In New Zealand we require a yellow [L] sign on cars with learner drivers (with learners drivers licenses). However I get the impression that other drivers are less considerate around a car displaying the [L] sign.
I suspect New Zealanders are generally far less considerate than Japanese. Politeness avoids a trillion sharp edges.
We also seem to be copying some of the US predilection of arsehole Ute (pickup) drivers.
On a related theme - I have found when driving in the North Eastern US, when people put on their turn signal, other drivers will often speed up and close the gap rather than giving them space to merge.

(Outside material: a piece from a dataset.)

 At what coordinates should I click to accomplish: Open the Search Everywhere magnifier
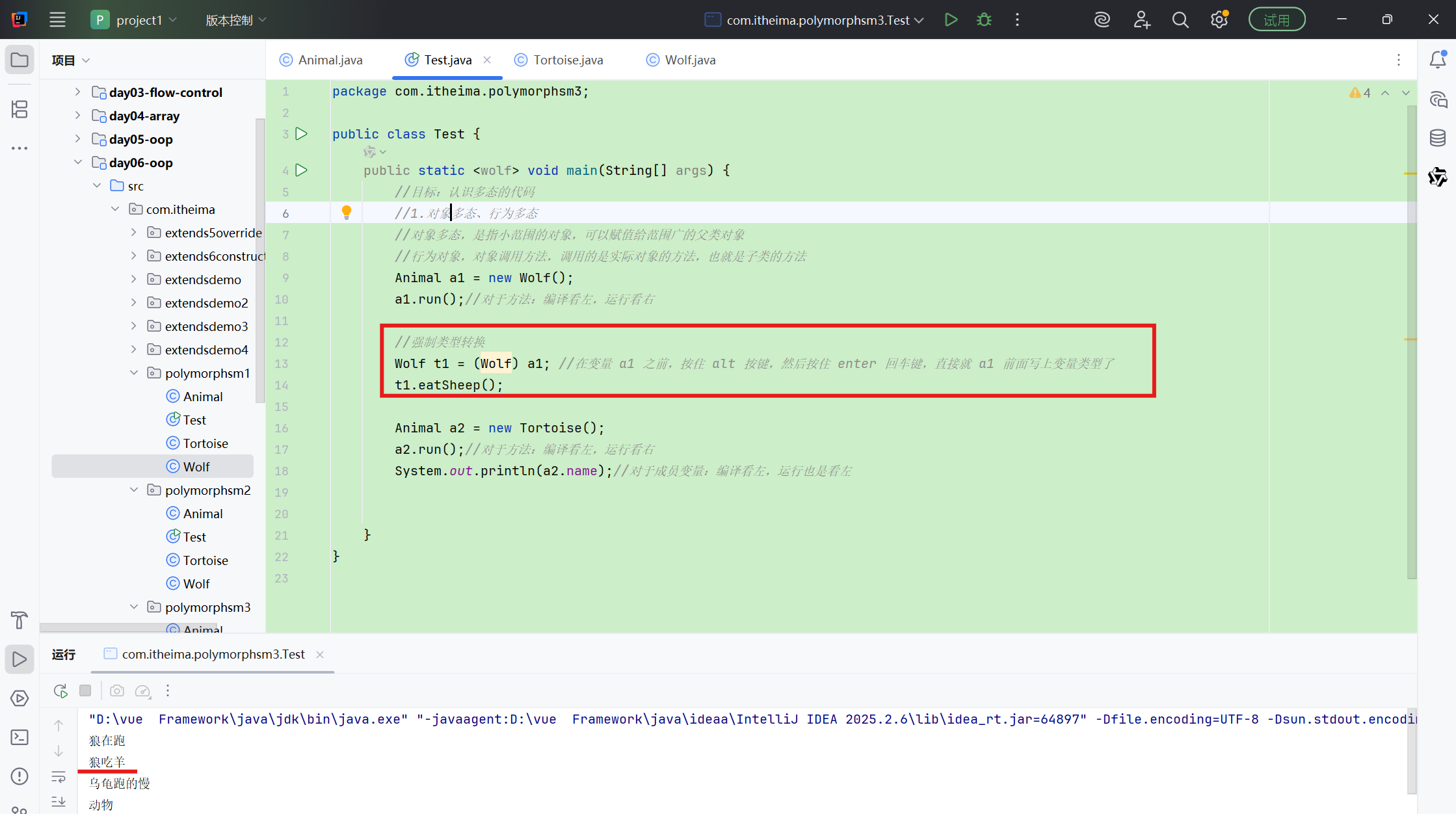(x=1180, y=20)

In some other places, a turn signal before a lane change is an ask, to which others respond by creating more of a gap than there originally was. Here, it's not an ask but a statement that you've got enough of a gap already so you're going for it. As such, others don't find a need to react at all, which could mean the gap continues shrinking if it was already shrinking prior.
The signaler needs to have anticipated it and not signaled until this problem doesn't exist, in fact it's scary when someone signals despite this problem because the other driver is led to believe they're unseen. When there's already a lot of momentum toward closing the gap, continuing to do so is a more fuel-efficient way out of the blind spot than using the brake pedal.
Aside: turn signals that automatically flash 3 times with no reasonable way to cancel the remaining flashes when you discover a need to abort a lane change exacerbates the aforementioned scare, so I recommend disabling it.
I'm in Scandinavia, and it feels like surrounding regions have similar conventions.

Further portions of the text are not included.